EESI will take periodic looks at the ongoing debate surrounding the anticipated 2018 Farm Bill. This article is the first in the series.
Despite no named candidate for Agriculture Secretary, Congress is already thinking about the 2018 Farm Bill, with hearings on the topic expected as early as later this month. With a Republican-controlled Congress and administration, the majority has a rare opportunity to broadly shape policy and pick legislative priorities. Rural economies received a lot of attention on the campaign trail, signaling that the Farm Bill is sure to be the focus of many lawmakers this session.
Amidst a backdrop of plunging commodity prices and a faltering farm economy, Republicans and the administration have vowed to bolster rural economies (and farmers and ranchers in particular) through the rollback of proposed and existing regulations over water, federal lands, endangered species, climate change and others. In the lead up to the Farm Bill, discussions around the Supplemental Nutritional Assistance Program (SNAP) and the state of the farm safety net (in the form of crop insurance) will likely take center stage.
EESI will be keeping a close eye on conversations and hearings regarding the Conservation and Energy Titles. While relatively minor pieces of the Farm Bill as far as dollars are concerned these two key areas provide significant multiple benefits to the environment and rural economies.
The 2014 Farm Bill
In early 2014, after two years of contentious debate on the Hill, President Obama signed into law the Agricultural Act, or Farm Bill of 2014 (Pub.L. 113-79). The 2014 Farm Bill authorizes $489 billion in spending by USDA through 2018, with 80 percent of outlays funding nutrition programs, eight percent to crop insurance, six percent to conservation, five percent to commodities, and one percent to other programs.

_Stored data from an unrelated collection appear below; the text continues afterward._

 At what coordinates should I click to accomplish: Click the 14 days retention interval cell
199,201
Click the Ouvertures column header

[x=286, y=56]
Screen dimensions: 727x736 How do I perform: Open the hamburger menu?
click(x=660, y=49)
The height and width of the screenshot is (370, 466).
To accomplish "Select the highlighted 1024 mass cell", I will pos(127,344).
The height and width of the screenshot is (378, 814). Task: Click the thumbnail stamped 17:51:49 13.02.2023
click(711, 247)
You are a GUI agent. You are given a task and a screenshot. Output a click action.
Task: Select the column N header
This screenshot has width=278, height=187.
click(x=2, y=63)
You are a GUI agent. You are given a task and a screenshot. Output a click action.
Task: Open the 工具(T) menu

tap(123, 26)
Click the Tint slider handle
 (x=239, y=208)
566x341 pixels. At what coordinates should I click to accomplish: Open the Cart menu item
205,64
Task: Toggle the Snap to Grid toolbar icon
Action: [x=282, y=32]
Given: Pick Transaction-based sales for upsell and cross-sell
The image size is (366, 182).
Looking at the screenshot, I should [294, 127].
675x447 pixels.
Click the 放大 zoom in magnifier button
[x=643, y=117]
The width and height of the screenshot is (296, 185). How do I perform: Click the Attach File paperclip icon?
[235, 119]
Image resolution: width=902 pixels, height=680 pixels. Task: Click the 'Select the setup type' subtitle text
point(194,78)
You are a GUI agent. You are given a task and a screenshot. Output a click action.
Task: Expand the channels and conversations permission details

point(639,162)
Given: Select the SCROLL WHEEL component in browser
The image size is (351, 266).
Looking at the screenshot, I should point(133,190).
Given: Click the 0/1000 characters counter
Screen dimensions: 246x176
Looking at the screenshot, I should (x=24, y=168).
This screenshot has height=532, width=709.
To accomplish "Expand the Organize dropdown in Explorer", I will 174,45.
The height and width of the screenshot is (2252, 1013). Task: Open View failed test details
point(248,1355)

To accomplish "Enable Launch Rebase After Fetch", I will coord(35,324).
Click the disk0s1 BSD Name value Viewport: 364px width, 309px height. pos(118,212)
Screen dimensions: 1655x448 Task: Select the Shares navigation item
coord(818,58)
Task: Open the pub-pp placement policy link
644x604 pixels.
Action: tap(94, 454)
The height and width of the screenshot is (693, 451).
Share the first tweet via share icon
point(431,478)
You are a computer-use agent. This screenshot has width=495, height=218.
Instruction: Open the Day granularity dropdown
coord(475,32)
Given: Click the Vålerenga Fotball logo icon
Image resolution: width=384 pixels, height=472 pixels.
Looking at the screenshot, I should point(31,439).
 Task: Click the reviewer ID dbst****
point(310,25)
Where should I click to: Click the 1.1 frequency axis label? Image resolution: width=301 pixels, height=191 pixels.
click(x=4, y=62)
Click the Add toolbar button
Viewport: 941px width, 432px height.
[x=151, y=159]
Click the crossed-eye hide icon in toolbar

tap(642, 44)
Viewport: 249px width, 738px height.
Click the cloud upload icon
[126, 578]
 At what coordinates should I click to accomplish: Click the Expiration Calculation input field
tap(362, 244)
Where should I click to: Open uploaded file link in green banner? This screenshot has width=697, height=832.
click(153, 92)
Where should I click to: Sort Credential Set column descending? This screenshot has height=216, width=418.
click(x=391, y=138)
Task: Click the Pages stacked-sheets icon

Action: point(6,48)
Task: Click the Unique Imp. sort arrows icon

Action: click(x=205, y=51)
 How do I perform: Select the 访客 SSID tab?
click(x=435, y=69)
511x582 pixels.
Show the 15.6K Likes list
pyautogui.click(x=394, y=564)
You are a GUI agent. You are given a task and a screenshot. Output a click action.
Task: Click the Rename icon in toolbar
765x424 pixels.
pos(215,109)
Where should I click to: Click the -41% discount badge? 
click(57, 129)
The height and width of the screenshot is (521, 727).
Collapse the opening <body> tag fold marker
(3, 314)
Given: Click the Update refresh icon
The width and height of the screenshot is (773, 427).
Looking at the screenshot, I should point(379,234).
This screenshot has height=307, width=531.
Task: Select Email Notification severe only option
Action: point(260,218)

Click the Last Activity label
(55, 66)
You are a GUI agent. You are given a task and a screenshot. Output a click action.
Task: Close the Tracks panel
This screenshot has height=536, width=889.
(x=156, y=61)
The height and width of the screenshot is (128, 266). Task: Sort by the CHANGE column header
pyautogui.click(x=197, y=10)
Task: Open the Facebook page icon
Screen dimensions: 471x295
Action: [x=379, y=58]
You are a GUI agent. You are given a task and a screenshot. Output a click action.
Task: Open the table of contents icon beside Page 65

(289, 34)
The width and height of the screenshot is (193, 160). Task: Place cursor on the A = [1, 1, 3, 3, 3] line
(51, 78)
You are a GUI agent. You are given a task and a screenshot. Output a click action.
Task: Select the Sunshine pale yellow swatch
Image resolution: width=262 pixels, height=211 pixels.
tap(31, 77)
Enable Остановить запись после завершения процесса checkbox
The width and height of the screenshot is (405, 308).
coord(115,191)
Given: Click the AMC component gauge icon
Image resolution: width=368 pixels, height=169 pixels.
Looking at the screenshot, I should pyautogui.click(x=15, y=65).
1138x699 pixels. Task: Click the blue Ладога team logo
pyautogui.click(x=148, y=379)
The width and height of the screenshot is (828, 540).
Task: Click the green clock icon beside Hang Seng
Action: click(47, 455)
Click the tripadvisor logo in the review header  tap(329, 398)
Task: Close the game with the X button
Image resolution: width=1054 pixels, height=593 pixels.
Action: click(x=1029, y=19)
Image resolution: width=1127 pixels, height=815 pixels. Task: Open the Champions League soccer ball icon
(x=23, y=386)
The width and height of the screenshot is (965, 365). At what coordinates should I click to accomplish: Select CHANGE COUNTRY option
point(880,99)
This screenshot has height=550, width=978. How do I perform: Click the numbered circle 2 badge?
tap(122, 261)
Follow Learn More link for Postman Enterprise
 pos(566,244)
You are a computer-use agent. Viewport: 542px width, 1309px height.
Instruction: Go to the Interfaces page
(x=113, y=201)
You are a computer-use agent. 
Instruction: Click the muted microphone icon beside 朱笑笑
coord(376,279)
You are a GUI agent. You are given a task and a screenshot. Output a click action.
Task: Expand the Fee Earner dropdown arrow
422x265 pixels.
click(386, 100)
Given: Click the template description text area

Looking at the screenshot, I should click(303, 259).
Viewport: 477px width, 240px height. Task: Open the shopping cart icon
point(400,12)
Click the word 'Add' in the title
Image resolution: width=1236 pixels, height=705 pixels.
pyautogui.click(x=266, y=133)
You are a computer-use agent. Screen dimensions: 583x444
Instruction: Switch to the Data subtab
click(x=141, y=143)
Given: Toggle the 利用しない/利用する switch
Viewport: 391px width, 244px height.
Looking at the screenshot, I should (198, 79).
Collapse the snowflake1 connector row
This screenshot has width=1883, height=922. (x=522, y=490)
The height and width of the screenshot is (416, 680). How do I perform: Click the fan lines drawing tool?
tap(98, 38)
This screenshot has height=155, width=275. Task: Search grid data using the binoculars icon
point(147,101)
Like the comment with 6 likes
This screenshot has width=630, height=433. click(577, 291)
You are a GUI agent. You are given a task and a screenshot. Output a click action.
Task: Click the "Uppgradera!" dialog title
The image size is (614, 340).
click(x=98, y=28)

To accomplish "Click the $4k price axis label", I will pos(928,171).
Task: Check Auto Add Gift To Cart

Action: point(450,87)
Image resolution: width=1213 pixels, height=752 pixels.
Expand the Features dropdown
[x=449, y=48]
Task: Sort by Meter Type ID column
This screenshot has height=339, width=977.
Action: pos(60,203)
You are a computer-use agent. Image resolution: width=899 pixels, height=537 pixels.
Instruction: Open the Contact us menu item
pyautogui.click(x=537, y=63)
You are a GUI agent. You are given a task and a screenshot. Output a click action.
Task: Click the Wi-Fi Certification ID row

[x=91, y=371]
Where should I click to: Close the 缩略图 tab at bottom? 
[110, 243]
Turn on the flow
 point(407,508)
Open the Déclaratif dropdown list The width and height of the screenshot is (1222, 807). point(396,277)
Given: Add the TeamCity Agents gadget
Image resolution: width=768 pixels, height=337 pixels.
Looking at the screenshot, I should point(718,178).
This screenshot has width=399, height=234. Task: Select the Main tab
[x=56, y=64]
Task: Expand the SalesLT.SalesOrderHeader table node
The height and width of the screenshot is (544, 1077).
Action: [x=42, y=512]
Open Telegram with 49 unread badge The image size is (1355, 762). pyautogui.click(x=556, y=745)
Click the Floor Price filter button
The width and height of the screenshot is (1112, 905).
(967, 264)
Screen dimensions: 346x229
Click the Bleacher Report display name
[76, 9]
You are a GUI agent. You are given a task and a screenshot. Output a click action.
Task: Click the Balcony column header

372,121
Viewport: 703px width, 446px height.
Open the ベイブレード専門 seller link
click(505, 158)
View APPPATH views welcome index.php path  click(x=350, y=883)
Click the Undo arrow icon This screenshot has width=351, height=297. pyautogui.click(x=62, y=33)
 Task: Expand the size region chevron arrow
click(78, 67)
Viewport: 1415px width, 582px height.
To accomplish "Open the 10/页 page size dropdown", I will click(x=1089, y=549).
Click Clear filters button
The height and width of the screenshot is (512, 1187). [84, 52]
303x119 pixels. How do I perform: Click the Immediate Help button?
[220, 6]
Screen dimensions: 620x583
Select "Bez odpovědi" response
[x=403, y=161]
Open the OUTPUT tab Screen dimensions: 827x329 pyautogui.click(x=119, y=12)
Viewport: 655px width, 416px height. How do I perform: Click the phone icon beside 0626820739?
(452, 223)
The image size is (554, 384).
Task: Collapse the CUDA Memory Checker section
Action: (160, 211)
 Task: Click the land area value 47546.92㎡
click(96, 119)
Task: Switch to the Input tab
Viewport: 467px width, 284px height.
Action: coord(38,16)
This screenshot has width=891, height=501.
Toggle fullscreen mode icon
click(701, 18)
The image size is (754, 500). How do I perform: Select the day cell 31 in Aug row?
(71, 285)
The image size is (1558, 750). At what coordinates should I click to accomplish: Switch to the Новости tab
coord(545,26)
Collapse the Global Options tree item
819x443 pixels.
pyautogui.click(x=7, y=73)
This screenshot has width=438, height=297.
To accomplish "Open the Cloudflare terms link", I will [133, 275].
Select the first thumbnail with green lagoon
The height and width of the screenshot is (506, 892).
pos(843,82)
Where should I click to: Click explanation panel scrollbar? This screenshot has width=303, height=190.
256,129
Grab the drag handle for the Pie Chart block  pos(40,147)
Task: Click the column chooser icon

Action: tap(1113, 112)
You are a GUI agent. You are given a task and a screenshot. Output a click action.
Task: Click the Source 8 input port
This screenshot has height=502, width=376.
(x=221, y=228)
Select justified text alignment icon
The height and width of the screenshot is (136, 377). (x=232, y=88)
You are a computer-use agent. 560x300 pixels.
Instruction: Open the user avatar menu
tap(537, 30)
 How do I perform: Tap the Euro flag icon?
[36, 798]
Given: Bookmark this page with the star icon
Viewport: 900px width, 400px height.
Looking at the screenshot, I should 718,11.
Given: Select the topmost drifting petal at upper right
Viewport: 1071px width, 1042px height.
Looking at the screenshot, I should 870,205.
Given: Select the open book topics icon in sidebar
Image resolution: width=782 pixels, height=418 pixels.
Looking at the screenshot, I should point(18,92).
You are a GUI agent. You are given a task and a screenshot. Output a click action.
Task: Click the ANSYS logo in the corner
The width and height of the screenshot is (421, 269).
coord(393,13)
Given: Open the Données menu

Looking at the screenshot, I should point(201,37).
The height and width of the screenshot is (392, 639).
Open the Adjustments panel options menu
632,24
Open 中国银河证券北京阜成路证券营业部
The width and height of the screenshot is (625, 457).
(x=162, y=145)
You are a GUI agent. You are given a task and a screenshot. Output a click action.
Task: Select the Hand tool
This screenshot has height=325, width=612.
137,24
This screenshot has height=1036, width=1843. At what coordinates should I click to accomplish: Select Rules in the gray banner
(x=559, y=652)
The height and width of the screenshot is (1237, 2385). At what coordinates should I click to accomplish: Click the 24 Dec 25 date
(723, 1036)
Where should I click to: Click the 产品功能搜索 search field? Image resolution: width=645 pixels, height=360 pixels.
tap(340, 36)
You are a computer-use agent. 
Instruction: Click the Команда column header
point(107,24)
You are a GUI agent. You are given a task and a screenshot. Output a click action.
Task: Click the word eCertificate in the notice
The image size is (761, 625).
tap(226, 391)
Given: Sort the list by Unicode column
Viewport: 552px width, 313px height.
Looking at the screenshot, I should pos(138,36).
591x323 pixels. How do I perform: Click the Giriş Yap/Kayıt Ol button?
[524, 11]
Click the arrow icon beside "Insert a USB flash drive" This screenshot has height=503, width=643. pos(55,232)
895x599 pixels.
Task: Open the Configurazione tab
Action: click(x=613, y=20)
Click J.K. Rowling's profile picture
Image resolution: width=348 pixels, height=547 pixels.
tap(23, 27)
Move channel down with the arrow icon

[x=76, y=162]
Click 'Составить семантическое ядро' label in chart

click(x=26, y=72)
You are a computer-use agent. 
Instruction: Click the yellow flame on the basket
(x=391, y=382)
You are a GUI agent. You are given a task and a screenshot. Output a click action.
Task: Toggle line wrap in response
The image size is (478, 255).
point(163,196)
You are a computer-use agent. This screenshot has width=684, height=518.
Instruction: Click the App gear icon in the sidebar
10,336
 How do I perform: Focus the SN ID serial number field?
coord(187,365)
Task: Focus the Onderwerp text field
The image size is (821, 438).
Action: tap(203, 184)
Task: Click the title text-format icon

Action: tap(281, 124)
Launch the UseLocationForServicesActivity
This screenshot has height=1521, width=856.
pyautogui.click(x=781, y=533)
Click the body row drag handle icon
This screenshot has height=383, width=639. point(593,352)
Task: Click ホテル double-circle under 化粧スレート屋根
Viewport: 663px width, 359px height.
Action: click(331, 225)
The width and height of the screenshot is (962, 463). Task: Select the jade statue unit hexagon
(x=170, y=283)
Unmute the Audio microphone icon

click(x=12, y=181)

The Farm Bill is an omnibus, meaning it covers numerous legislative packages on diverse topics in a single bill. With 12 titles – the Farm Bill includes nutrition programs (often referred to as food stamps), commodities, conservation, energy, trade, R&D, and rural development. The diversity of issues also means that legislators with vastly different priorities (from urban, suburban and rural districts) must work together on passing the legislation.
In the past few years, despite containing mandatory spending levels, Congressional appropriators have continually sought to cut mandatory funding levels to numerous programs through a process known as Changes in Mandatory Program Spending (CHIMPS). Under a Democratically-controlled administration, Republicans sought to shape policy contained in the Farm Bill, using CHIMPS as a means to challenge the President’s agenda, particularly on climate, energy, and environmental issues.
While it is anyone’s guess whether a Farm Bill will pass in the 115th Congress, the legislative priorities of both parties remain largely unchanged.
Looking Ahead to 2018 – Crop Insurance Is On Everyone’s Mind
Lawmakers have expressed their own priorities for the next Farm Bill, and to many, the top issue is preserving the farm safety net through crop insurance. EESI also expects to hear new proposals on how to provide the biggest benefit to both farmers, tax payers and the environment through reforms to crop insurance.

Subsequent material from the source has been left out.